Dickson thanked PSA Executive Director Gary Larrowe, consulting engineers The Lane Group, staff, and the law offices of Sands Anderson “for assisting in this win for the citizens of Carroll County. We look forward to continuing to work with Rural Development on future projects; however this is a monumental win.”
Following the announcement of the appeal ruling, each PSA member offered their reactions. Jeannette Dalton wondered aloud how much money Gregson made off the situation.
“I think it is interesting a whistleblower can get paid up to 30 percent of the cost, sometimes even if they don’t win the appeal,” Dalton said. “I just wonder how much the whistleblower got this time?”
PSA member William Payne said it was a shame the Authority had to “go through that and its cost.” Dickson added the entire process cost the county “tens of thousands of dollars.”
“And it really gets to you when the whistleblower is not even a citizen, not a taxpayer,” Dickson said. “The question was asked to me whether you could turn around and sue, blow the whistle on the whistleblower.”
Payne asked if the $266,000 had been returned yet to the PSA. Dickson said it was in the process.
Littrell said it has been a difficult road for the PSA, but added that perseverance paid off.
“I think it’s good for the citizens of Carroll County and there will be a lot of folks who will have the opportunity to be served by these dollars when they come back,” Littrell said.
Dalton said the PSA knew its appeal would work.
“When you are honest and do the best you can, it usually works in your favor,” she said.
PSA member James Light said he hoped the county’s citizens would realize the Authority handled the matter in an upfront manner.
“I hope that this makes the front page and the citizens see everything was on the up and up; there was nothing hid, nothing underhanded, everything was right,” Light said. “This should have never happened and it will be right from now on.”
Littrell said the PSA “got the stuffing kicked out of us” when it got the demand letter last fall from Rural Development.
“It certainly took us by surprise, but I felt like in the long run justice will prevail.

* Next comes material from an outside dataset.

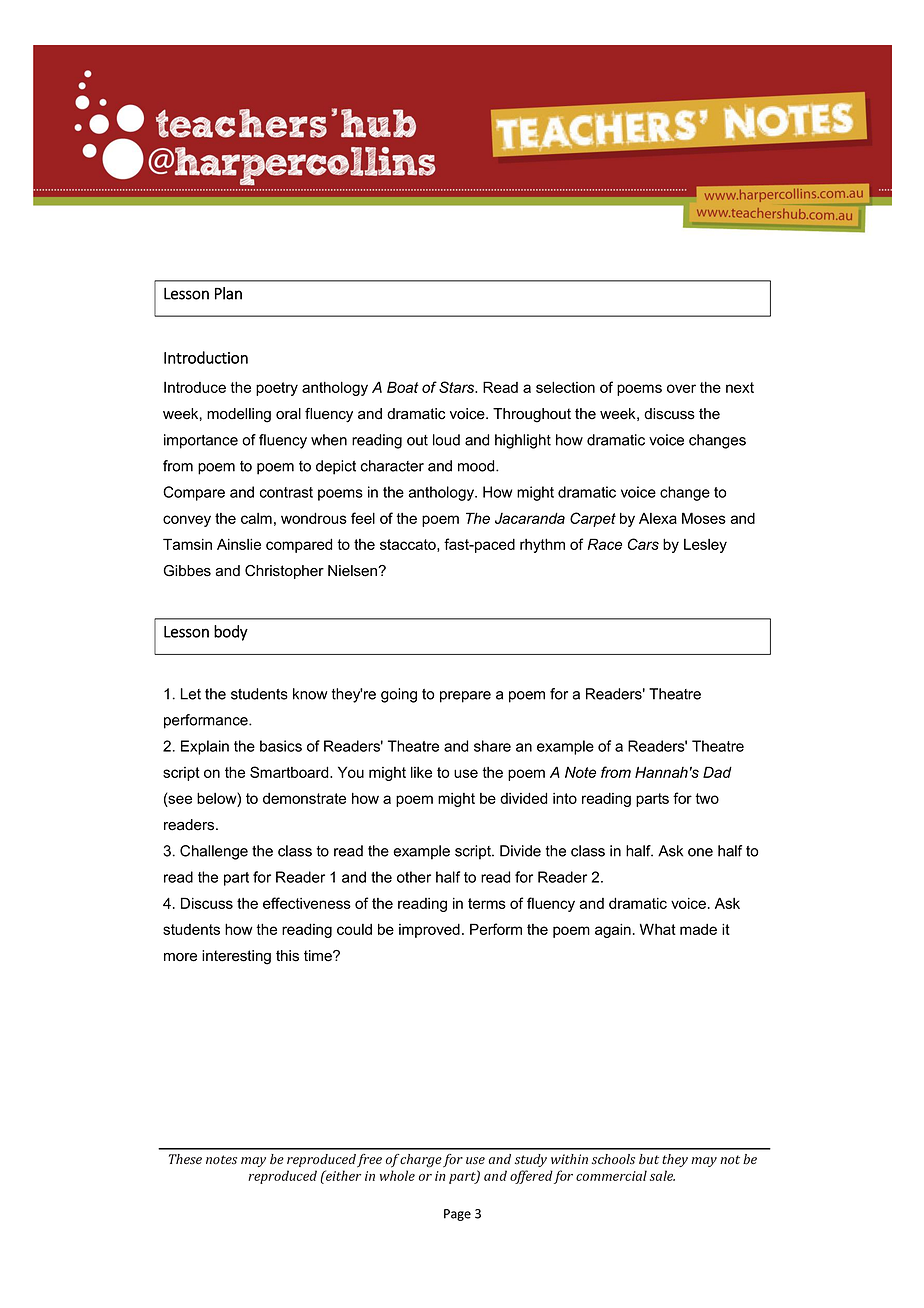 This screenshot has height=1308, width=924. What do you see at coordinates (228, 293) in the screenshot?
I see `Plan` at bounding box center [228, 293].
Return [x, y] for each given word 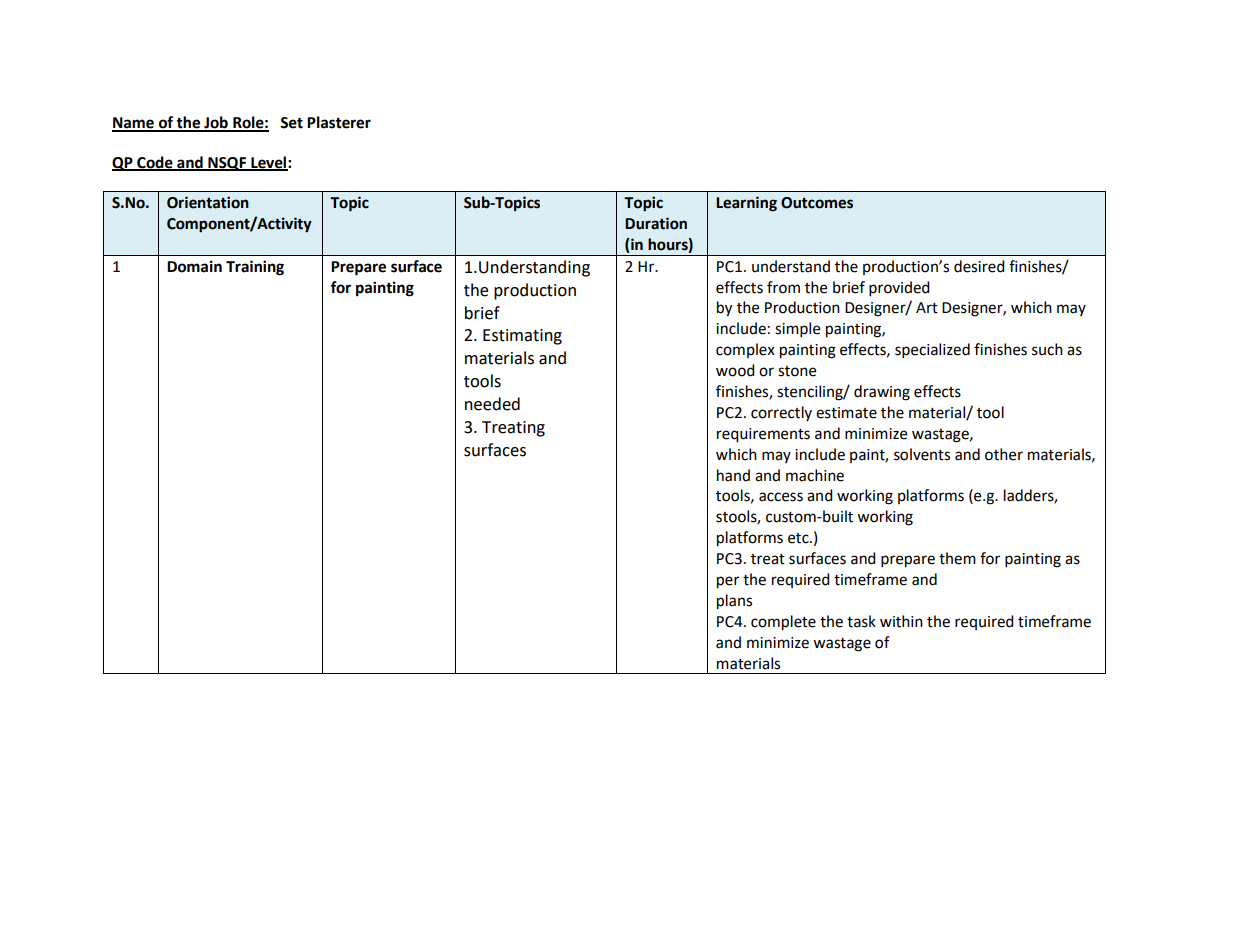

We went through the proper channels and I’m just glad we can release this letter to the public,” Littrell said. “What we tried to do was right and we are going to get our money back.”
Added Dickson, “It just shows you the integrity of the PSA as a whole. When they asked for the check and money back, we sent the money back. We didn’t delay, but we went through the procedures and appealed. We won that appeal and waited to see. We remained honest and worked with integrity. We didn’t try to destroy one person or organization. We just continued with we thought they were wrong. The deciding person, when he looked at all things, decided they erred and we were in the right. I’m glad we won, but I’m still glad we did the right thing.”